Repeat the dielectric filter passage word for word, everything from "Furthermore, an insulator" down to "can be provided.".

** START Document section **

Then, it is needless to say that any filter having multistage resonators
can be constructed with a single hole by using the above-shown
construction of a resonator. In addition to the above, no conventional
holes are required to adjust the inter-stage coupling, and a better
ceramic moldability is provided. This is particularly advantageous in the
construction of miniaturized filters.
FIG. 2(a) shows another embodiment of a dielectric filter of the invention,
and FIG. 2(b) shows a top view of the filter sectioned at the Y--Y' line
shown in FIG. 2(a). An oblong through-hole 32 having two circular
through-parts 33 and 34 is provided within a dielectric body 31 which is
provided with upper and lower surfaces. Internal electrodes 35 and 36
extending toward an external surface and lower surface of dielectric body
31 are provided on the internal surfaces of circular through-parts 33 and
34 to constitute a double-stage dielectric filter such as the embodiment
shown in FIGS. 1(a) and 1(b).
Furthermore, an insulator in which lead wires 39 and 40 are incorporated
within and having an outer shape fitted into oblong through-hole 32 is
inserted into through-hole 32 from the surface of dielectric body 31. The
insulator is integrated within through-hole 32 to construct a dielectric
filter.
A dielectric filter having such a construction has not only the features of
the embodiment shown in FIGS. 1(a) and 1(b), but the Q of each resonator
remains high because wider widths of internal electrodes 35 and 36
constituting internal conductors of resonators can be provided.
Furthermore, a higher mechanical strength of the insulator can be secured
because of its particular shape, and internal electrodes 35 and 36
provided onto column shaped parts 33 and 34 can be easily metallized by
transfer printing using a round roller.
If a lower coupling between the resonators of a dielectric body of such
construction is desired, this can be accomplished by providing a
cross-shaped hole at a portion other than at internal electrodes 35 and 36
provided within through-hole 32. The resonator stages can also be
increased easily by increasing the number of column shaped parts within
through-hole 32 by a number of desired stages.

** END Document section **
** START Information provided **

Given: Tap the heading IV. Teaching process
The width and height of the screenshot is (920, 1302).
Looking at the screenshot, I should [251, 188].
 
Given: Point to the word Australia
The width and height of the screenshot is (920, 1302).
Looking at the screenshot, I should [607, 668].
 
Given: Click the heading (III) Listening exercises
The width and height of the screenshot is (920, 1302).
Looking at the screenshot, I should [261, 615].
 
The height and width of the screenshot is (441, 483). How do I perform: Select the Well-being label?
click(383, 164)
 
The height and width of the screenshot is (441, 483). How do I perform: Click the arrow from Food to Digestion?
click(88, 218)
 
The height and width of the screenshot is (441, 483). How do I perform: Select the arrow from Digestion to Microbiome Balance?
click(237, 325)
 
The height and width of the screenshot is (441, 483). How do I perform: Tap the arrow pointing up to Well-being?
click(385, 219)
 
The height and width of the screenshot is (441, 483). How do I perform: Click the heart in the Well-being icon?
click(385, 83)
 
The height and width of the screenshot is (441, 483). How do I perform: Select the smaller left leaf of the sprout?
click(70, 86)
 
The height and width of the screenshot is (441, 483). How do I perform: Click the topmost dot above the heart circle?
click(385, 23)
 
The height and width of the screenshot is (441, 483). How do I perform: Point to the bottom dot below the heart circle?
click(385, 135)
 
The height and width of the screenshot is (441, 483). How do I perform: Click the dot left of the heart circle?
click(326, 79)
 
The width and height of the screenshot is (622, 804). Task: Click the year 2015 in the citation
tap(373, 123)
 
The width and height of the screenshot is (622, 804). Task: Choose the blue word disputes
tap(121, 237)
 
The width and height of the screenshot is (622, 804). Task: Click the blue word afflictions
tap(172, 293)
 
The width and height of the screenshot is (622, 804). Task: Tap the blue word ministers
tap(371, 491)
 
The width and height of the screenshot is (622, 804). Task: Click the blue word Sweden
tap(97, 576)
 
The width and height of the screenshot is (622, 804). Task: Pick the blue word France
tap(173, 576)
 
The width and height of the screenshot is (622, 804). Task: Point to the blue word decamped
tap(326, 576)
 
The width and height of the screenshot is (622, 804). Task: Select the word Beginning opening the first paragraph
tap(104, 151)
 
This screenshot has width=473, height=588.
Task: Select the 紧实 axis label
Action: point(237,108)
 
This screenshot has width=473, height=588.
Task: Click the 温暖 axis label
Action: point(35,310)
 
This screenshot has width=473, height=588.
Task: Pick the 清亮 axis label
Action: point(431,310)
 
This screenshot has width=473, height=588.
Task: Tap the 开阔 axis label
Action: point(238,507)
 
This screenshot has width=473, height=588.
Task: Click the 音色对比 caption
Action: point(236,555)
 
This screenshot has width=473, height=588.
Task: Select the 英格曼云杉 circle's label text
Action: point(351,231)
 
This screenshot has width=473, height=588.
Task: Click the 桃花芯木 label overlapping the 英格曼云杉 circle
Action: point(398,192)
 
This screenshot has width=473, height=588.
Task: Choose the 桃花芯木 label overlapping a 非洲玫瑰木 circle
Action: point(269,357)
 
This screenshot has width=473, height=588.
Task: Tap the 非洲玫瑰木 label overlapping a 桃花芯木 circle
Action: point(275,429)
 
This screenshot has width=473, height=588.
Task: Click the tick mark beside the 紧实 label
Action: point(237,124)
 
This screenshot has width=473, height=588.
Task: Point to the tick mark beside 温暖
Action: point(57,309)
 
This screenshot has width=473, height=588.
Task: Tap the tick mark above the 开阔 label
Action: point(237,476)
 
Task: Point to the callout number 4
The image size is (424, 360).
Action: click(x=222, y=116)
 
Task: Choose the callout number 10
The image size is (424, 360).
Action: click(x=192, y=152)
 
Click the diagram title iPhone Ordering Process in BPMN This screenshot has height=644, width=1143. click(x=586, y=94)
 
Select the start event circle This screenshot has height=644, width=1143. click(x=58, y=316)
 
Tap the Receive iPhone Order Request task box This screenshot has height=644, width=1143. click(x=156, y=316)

** END Information provided **
** START Information provided **

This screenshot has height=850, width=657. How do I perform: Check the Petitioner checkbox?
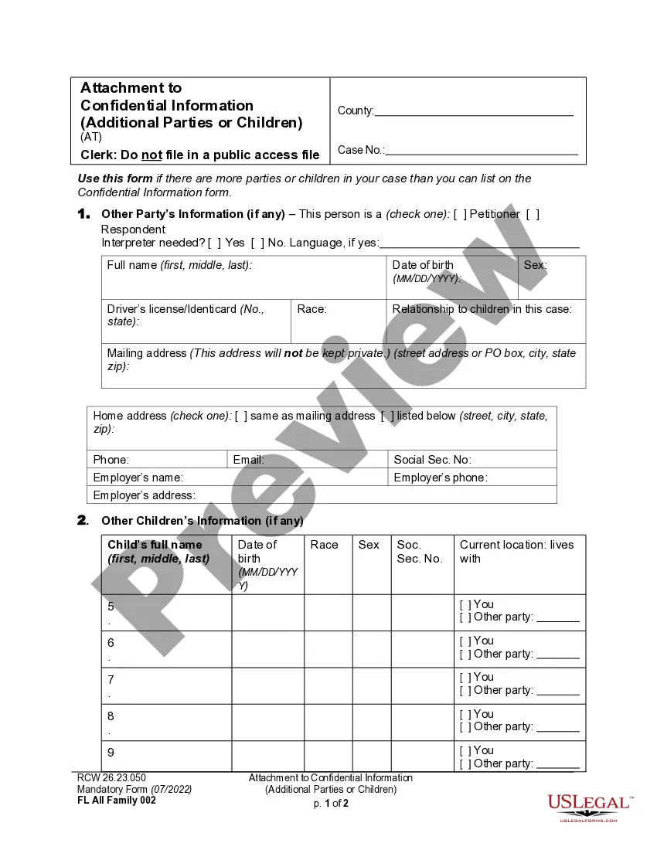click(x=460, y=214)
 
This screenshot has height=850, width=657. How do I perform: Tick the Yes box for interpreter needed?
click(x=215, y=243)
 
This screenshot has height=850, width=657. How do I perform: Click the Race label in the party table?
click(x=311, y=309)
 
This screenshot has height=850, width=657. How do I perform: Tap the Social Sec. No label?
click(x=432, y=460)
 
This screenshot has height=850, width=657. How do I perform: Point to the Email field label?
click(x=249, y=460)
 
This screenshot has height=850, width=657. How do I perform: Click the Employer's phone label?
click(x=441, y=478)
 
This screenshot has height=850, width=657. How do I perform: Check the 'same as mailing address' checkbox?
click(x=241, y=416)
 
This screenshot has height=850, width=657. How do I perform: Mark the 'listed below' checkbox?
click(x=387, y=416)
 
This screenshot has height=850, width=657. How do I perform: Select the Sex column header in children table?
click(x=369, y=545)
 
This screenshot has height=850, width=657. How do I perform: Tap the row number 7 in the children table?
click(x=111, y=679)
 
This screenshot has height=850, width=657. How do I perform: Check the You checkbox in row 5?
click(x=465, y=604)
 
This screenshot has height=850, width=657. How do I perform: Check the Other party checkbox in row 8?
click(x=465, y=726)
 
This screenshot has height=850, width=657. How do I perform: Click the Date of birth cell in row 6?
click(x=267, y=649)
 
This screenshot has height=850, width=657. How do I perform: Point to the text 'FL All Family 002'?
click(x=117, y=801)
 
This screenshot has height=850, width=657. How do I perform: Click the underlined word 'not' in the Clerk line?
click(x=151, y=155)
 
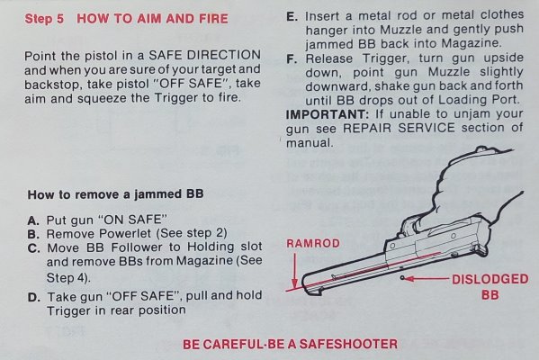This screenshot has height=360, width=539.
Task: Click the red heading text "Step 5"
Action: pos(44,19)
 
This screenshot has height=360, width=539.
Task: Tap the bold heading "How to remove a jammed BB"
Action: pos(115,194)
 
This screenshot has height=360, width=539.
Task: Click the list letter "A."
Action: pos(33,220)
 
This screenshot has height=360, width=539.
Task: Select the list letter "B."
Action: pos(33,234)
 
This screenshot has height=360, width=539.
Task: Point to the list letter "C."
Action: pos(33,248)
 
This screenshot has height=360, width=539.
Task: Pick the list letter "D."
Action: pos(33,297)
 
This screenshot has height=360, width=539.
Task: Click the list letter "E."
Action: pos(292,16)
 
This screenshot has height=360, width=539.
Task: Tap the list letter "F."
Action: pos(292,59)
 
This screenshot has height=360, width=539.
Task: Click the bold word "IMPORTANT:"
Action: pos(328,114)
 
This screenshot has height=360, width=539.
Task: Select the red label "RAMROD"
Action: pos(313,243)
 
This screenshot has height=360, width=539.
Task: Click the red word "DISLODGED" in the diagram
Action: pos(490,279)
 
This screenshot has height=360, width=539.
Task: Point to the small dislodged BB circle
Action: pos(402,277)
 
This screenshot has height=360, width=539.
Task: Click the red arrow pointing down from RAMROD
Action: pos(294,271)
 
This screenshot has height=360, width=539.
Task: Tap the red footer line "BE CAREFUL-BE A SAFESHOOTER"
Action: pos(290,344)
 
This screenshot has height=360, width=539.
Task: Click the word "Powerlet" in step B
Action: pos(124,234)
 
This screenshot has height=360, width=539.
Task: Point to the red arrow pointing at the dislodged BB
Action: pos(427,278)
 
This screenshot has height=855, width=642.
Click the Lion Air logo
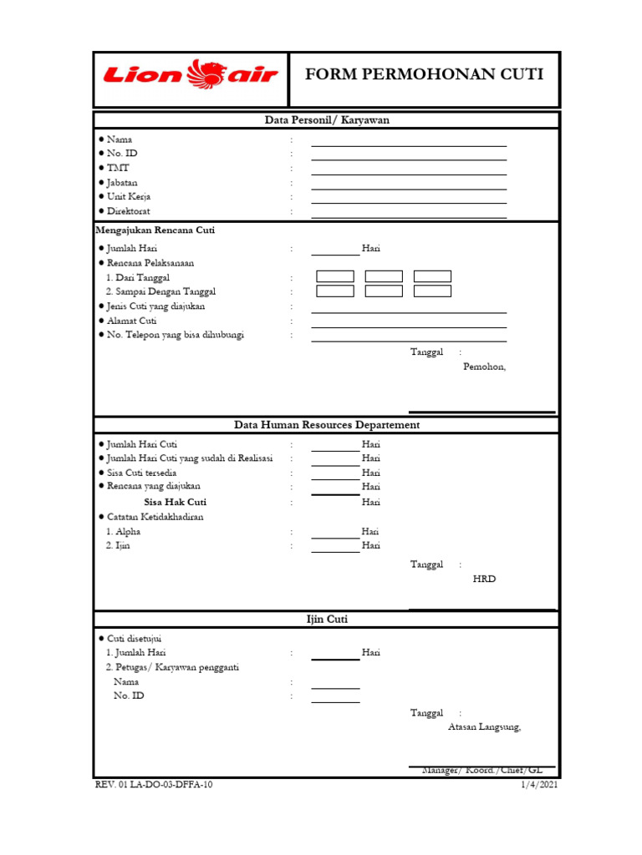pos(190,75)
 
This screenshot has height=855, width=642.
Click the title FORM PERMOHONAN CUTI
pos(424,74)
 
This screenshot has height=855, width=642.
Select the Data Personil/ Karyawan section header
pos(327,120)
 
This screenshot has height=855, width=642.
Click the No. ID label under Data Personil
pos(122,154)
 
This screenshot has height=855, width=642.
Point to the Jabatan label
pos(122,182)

** END Information provided **

▸ **Correct response**:
Furthermore, an insulator in which lead wires 39 and 40 are incorporated
within and having an outer shape fitted into oblong through-hole 32 is
inserted into through-hole 32 from the surface of dielectric body 31. The
insulator is integrated within through-hole 32 to construct a dielectric
filter.
A dielectric filter having such a construction has not only the features of
the embodiment shown in FIGS. 1(a) and 1(b), but the Q of each resonator
remains high because wider widths of internal electrodes 35 and 36
constituting internal conductors of resonators can be provided.